Kodak’s cautionary tale

 ·26 Jan 2012
Kodak

The first camera I ever owned was a Kodak. It was a little camera that had a cover that flipped over and out of the way, making for an excellent grip while taking pictures. It also used the 110-type film that made loading and unloading of film a hell of a lot easier than 35mm film.

I still have the camera stuck away in a box of things that I am holding onto for sentimental reasons; there may be one company still making film for it somewhere in the world, but I don’t think I will ever take another photo with it.

Because of this history, I have a soft spot for Kodak and I felt a little sad for the company when it declared bankruptcy last week.

It wasn’t the sadness I felt when Steve Jobs passed away; more like the kind of sadness that you feel for your alcoholic great-uncle when he finally succumbs to cirrhosis of the liver at age 80 – you all knew it was coming, and he brought it on himself.

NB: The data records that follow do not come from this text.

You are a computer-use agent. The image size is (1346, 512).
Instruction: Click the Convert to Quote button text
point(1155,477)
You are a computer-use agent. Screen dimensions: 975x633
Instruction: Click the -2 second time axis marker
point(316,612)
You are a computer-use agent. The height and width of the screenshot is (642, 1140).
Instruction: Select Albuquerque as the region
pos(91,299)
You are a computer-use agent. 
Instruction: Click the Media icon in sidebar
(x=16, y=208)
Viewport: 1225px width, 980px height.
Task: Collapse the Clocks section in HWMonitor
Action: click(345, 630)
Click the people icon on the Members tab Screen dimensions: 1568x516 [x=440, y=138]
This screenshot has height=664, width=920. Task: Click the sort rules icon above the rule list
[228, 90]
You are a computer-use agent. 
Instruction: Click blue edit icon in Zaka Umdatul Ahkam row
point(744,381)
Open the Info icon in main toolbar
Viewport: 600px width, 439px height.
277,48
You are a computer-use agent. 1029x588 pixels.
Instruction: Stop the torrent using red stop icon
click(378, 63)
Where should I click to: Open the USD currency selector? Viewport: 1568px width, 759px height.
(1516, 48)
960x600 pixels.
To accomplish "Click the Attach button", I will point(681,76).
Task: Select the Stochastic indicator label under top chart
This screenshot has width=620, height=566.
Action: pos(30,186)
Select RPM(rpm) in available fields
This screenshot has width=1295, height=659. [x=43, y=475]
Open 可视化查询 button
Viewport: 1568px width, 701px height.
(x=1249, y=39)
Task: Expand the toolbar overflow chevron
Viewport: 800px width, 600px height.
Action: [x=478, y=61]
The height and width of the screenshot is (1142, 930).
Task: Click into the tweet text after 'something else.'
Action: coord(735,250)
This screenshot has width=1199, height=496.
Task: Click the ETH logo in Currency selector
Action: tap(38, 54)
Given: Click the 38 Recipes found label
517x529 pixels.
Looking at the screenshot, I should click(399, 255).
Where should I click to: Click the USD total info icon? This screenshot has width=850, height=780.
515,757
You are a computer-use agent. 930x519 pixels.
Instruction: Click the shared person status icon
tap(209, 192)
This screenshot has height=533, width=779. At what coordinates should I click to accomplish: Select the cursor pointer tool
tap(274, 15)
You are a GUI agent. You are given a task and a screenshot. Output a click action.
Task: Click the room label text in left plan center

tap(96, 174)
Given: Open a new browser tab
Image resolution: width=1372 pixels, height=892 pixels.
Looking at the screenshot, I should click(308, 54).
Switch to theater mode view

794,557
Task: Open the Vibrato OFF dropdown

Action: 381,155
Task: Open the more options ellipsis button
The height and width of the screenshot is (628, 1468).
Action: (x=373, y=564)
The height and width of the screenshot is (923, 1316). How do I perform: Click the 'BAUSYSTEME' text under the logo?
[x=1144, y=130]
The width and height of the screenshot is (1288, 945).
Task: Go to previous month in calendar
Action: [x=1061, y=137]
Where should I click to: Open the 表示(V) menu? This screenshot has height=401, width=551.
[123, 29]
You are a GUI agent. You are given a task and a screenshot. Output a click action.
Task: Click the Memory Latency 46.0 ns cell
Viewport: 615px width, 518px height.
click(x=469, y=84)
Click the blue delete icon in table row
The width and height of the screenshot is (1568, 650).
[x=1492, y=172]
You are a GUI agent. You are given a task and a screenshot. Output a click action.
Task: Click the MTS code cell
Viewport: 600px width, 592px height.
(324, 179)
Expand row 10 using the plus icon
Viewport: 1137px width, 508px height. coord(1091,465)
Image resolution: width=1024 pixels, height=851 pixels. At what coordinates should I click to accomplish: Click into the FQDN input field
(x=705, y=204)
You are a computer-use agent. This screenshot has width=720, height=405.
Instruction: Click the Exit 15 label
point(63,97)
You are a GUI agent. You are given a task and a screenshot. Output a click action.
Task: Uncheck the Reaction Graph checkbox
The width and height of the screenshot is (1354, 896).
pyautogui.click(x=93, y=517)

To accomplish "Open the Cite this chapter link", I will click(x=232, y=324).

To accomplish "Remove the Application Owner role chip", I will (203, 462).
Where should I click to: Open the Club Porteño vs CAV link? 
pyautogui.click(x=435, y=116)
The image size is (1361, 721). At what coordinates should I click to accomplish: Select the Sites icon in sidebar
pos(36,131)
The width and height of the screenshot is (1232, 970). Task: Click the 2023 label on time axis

Kodak had multiple chances to be a real player in the digital economy – and managed to blow almost every one of them.

It invented the digital camera in 1975 and didn’t push the technology forward; it was supplying the sensors for the first professional-level digital cameras in the late 1990’s and blew that one too; and it had, along with Apple, developed the first point-and-shoot digital camera – and managed not to capitalise on that, either.

If anyone ever doubts how badly Kodak stuffed-up a potentially winning situation, you need only ask yourself one question: “Have I ever seen a Kodak digital camera that I wanted more than a camera built by Nikon or Canon?”

I doubt anyone would be answering yes.

What Kodak offers us, is a telling, cautionary tale of how a company with the world at its feet can, in the space of a few short years, fall from grace and end up at the knackers yard. An equally pertinent example, is that of Palm. For those that had a Palm V, the similarities between those PDAs and the iPhone OS and are eerie.

The touch screen and the icons all point toward Palm being the company that should have produced the first smartphone to capture the public imagination, but when Palm eventually got round to releasing WebOS, it was too late and the company was already doomed.

These two companies have a lot in common in that they were both early to market with a technology that today we take for granted. Given the right leadership they could have dominated their respective arenas, but because they moved too slowly, or were unwilling to cannibalise their existing products to drive sales of new technologies, they didn’t.

Even today we are still waiting for Research in Motion and Nokia to show us whether they are going to be survivors, or yet another cautionary tale.

Should Nokia fall into the ‘cautionary tale’ group, it will be because it took the five years from the launch of the iPhone to come up with a smartphone that people actually loved – and even then, the N9 was only brought to market to fulfill a contractual obligation.

It remains to be seem whether the Lumia 800 generates the same amount of empathy from users.

The lessons for businesses are clear: if you are in an industry that is coming to the end of its useful lifespan, get out early and transform (you can speak to IBM about how to do this) or prepare the company for a slow and graceful slide into obsolescence.

Otherwise all you will be is a series of negative headlines, and a great case-study for future MBA students.

Oh, and a series of mementos  of a youth long gone.